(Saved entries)
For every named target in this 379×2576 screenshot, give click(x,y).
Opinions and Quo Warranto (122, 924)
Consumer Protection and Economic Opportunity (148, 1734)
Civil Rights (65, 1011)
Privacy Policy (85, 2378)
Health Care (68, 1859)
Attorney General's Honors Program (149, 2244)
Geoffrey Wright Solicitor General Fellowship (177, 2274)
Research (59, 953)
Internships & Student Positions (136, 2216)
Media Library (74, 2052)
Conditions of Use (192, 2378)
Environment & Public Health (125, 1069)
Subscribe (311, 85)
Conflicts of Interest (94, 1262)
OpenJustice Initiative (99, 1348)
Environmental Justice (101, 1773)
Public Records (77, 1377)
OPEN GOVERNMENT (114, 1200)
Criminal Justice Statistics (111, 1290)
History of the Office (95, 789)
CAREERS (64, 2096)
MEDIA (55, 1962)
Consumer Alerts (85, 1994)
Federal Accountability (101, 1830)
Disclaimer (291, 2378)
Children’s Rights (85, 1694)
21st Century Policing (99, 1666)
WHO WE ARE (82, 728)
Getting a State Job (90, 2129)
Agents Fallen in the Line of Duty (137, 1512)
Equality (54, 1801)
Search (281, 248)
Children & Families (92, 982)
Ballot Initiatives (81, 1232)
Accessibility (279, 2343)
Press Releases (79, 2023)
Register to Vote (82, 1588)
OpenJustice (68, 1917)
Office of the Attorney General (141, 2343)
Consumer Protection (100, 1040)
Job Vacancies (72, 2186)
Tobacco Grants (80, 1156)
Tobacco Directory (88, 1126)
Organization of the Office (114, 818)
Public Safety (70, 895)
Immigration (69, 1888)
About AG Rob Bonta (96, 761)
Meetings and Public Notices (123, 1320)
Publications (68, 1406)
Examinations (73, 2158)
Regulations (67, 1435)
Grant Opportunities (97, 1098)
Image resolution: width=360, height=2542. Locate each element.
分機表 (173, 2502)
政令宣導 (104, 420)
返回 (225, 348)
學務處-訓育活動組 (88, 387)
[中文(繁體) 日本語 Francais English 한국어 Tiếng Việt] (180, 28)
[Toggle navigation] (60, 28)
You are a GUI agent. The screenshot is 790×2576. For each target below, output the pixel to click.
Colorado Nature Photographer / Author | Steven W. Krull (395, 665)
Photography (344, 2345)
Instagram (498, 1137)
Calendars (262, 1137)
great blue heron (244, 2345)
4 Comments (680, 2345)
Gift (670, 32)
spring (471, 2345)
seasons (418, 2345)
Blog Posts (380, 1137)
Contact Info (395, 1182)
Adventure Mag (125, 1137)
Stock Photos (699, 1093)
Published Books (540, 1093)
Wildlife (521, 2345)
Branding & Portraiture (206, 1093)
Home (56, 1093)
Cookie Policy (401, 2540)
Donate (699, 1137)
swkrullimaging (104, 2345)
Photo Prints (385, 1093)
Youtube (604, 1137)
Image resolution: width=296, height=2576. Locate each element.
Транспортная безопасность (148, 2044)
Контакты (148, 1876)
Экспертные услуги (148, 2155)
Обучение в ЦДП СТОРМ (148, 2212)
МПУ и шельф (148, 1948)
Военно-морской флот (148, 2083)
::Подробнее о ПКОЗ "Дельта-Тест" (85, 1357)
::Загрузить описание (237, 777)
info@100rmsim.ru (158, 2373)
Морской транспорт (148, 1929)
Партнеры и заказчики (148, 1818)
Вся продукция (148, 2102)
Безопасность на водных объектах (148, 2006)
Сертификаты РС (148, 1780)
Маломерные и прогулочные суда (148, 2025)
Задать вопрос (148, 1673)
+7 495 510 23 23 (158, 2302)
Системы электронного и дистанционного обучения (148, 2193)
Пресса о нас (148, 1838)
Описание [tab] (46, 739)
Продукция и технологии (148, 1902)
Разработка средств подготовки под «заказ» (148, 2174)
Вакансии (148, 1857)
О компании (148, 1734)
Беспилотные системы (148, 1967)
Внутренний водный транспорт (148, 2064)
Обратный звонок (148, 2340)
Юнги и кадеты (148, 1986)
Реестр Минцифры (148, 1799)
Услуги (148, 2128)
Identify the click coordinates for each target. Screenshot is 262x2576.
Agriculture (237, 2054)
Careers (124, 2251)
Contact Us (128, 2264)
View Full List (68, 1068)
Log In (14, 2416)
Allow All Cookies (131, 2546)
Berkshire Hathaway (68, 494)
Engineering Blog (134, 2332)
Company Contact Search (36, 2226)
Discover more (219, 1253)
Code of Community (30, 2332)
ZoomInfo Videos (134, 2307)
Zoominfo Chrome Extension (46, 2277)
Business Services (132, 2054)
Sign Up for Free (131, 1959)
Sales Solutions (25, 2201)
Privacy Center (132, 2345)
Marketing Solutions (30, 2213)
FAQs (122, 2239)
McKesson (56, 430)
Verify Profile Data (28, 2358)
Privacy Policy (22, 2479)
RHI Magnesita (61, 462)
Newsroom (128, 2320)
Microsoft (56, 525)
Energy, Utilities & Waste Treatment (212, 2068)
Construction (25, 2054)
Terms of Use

- [PROMPT]
Filter the entries and copy each line with "Policy".

- [EXERCISE ANSWER]
Privacy Policy (85, 2378)
Cookie Policy (401, 2540)
Privacy Policy (22, 2479)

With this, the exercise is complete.